Wong Siew Ying, Head of Research and Content, PropNex Realty:
“Q4’s flash estimates represent the slowest quarterly HDB resale price growth since Q3 2020. The slowdown in the pace of increase is not surprising given that most of the cooling measures in September 2022 are targeted at the public housing segment. Factoring in Q4’s price growth, HDB resale flat prices have grown by 10.3% in 2022 from 2021, broadly in line with PropNex’s projection of a 9% to 10% increase for full-year. Looking at 2023, we expect HDB resale prices to grow at a slower clip of between 6% and 8% in view of the cooling measures, elevated interest rates, and price resistance on buyers’ part after two years of healthy price gains in the HDB resale market.

Demand for HDB resale flats is expected to remain steady in 2023 and we project that some 27,000 to 28,000 flats could be resold this year – relatively on par with 2022. The resale flat supply may remain constrained as fewer HDB flats are expected to exit their 5-year minimum occupation period (MOP) in 2023 (15,748 flats) compared to 2022 (31,325 flats). However, given that some 12,000 new private homes could potentially be launched for sale in 2023, many HDB flat owners may be encouraged upgrade, selling their flat first – to avoid paying the hefty additional buyer’s stamp duty – and rent in the interim.
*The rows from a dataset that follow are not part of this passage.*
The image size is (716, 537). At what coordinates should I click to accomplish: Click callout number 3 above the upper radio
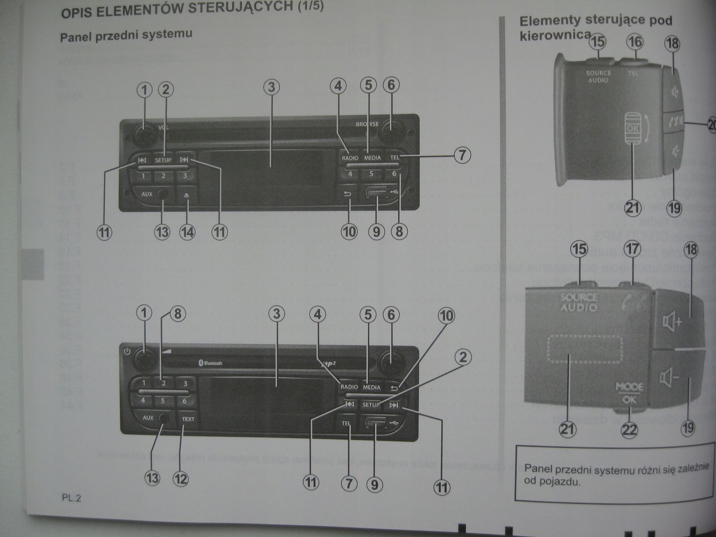271,87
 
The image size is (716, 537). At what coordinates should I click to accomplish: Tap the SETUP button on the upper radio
163,160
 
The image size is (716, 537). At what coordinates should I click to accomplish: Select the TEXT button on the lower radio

2022 marked a year where some records were smashed - an estimated 370 resale flats changed hands for at least $1 million (surpassing the 259 transactions in 2021), and a 5-room flat at SkyTerrace @ Dawson became the priciest resale flat sold at $1.418 million. In 2023, we anticipate that the 15-month wait-out period – which temporarily restricts the ability of those who have sold their private homes to buy an HDB resale flat – could moderate the number of million-dollar resale flats sold as well as rein in prices paid at the top-end.

The HDB launched more than 23,000 new flats for sale under its Build-to-Order (BTO) exercises in 2022. Around 23,000 BTO flats are expected to be launched in 2023 to meet housing needs of Singaporeans. This could divert some buyers from resale flats to BTO units. That being said, families who want move-in-ready flats will continue to tap the resale flats for options.”